Winnie's opening words 'Another heavenly day' sets the tone for the entire monologue which carries right through until she can no longer busy herself with the contents of her enormous beloved handbag which serve as her comfort and diversion through the first half of the film. Her monologue is full of verbal and visual running gags such as when she tries to read the text on her toothbrush handle only being able to make out 'fully guaranteed genuine pure' and not the rest of the phrase until she deciphers 'hog's setae' (bristle). This prompts her to demand of her almost invisible husband.
WINNIE: What is a hog, Willie, please!
WILLIE: Castrated male swine. (Happy expression appears on WINNIE'S face.)
Reared for slaughter. (Happy expression increases)
Overjoyed by this scrap of communication and contact Winnie declares 'Oh this is a happy day! This will have been another happy day!'
Winnie faithfully follows the routine of the day - praying, brushing her teeth, reminiscing about the past ('the old style'), endlessly trying to recall' unforgettable lines' which she has once read ("something, something laughing wild amid severest woe").

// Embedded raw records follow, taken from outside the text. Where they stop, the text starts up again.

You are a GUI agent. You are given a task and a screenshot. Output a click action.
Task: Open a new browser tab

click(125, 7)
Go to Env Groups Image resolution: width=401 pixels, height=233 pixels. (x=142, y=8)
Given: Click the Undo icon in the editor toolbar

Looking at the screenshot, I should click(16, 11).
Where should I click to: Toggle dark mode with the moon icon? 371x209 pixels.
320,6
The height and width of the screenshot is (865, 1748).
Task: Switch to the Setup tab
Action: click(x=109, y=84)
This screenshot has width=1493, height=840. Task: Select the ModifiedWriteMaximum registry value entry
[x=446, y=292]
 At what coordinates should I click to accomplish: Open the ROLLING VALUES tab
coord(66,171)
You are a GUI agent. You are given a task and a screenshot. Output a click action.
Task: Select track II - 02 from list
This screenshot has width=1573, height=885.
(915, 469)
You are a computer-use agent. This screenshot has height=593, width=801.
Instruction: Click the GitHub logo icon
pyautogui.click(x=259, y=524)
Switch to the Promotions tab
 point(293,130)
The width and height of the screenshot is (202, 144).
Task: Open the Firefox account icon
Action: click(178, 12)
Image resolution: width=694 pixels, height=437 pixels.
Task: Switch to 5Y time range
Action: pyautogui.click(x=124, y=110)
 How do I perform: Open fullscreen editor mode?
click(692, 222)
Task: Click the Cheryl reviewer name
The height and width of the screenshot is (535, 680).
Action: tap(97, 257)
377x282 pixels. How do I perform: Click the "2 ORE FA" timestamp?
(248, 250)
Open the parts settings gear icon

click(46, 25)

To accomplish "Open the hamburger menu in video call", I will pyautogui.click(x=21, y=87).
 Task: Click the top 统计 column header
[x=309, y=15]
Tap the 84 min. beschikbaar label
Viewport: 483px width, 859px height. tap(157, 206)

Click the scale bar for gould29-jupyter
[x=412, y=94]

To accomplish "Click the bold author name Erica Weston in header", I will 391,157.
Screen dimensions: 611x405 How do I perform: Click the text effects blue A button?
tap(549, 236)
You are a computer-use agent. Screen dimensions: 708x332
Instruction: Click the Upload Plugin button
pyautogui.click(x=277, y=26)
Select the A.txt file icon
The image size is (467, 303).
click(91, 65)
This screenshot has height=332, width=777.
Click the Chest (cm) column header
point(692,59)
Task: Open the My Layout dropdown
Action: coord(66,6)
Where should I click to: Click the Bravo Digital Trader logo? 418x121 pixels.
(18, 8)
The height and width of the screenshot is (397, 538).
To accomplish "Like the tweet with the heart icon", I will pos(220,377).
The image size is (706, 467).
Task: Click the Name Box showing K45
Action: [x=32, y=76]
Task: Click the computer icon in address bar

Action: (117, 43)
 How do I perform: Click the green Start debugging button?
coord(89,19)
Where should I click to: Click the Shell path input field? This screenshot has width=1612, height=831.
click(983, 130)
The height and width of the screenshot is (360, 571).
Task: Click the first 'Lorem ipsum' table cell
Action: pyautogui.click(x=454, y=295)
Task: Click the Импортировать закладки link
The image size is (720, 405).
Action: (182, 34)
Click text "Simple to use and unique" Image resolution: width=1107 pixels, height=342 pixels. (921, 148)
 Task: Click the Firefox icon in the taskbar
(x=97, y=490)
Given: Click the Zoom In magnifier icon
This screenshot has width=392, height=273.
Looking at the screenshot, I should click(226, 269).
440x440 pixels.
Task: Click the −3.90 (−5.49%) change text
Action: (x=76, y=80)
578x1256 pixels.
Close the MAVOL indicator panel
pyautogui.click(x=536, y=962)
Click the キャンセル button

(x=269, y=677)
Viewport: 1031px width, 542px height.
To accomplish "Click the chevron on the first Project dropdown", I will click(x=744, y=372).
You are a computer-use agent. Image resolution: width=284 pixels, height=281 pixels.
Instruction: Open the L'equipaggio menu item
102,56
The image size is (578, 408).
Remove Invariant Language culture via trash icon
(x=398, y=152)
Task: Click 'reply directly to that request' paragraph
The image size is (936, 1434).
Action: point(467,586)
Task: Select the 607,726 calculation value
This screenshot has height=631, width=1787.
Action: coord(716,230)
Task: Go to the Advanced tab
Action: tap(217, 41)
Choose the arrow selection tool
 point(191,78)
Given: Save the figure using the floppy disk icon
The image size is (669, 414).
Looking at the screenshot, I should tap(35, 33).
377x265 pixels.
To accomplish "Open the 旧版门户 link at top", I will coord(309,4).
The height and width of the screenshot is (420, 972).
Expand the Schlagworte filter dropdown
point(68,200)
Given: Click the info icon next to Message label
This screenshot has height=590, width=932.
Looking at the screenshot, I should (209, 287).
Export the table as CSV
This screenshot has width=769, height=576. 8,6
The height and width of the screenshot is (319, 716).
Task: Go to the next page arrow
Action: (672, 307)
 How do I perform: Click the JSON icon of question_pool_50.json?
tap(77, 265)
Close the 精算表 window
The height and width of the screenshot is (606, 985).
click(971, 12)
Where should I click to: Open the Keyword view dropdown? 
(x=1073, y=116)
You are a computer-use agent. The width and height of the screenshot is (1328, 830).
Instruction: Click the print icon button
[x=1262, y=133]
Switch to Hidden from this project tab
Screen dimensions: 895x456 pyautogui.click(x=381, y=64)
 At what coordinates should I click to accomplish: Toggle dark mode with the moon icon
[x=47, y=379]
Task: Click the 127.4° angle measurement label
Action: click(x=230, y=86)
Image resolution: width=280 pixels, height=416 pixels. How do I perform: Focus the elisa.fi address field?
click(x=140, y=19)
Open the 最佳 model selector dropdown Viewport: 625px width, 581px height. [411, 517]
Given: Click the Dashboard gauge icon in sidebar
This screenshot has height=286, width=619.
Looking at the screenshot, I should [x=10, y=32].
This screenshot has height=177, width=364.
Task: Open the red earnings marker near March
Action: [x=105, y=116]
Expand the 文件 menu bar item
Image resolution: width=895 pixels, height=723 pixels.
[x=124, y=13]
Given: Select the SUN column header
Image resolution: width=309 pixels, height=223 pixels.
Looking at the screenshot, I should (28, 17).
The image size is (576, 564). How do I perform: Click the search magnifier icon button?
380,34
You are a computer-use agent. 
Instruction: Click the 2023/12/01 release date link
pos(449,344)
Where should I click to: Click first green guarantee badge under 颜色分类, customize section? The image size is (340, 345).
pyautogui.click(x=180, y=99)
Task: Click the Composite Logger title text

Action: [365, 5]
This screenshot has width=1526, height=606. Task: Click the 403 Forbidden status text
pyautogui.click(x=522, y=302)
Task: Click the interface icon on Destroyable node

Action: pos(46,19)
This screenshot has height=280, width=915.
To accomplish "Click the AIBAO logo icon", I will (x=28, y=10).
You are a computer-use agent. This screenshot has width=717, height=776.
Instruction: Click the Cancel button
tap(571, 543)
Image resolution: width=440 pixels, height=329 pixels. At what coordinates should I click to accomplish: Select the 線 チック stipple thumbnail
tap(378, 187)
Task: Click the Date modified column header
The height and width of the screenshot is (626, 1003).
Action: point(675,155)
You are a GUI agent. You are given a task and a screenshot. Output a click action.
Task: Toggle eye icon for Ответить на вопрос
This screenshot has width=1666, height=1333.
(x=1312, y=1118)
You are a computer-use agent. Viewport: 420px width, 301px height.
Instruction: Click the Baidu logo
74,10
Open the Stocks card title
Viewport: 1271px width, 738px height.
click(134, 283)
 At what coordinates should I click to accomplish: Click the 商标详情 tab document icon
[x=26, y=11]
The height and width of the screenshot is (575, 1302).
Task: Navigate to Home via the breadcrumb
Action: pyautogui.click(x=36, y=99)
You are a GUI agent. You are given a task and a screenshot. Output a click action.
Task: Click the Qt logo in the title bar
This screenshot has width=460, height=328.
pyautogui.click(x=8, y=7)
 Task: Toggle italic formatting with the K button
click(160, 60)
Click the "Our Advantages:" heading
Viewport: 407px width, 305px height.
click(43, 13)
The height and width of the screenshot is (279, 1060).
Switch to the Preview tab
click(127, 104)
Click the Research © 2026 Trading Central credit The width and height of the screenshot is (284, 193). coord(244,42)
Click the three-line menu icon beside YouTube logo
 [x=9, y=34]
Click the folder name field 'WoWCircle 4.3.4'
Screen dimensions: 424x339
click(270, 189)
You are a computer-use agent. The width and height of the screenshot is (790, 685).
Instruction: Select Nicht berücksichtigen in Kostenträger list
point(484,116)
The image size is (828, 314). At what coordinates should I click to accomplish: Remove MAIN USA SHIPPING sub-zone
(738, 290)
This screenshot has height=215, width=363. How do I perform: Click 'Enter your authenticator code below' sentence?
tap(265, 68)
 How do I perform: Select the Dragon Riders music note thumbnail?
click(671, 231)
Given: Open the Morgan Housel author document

Winnie is the opposite of all those chronic complainers on whom Beckett elsewhere lavishes so much sympathy. If she closes her eyes a "bell that cuts like a knife" wakes her. Eventually her implacably optimistic manner is interrupted by grief ("forgive me, Willie, sorrow keeps breaking in"). The final ten minutes reveal a shocking turn in character and provide one of the most brutal and tender moments in all of Beckett's work.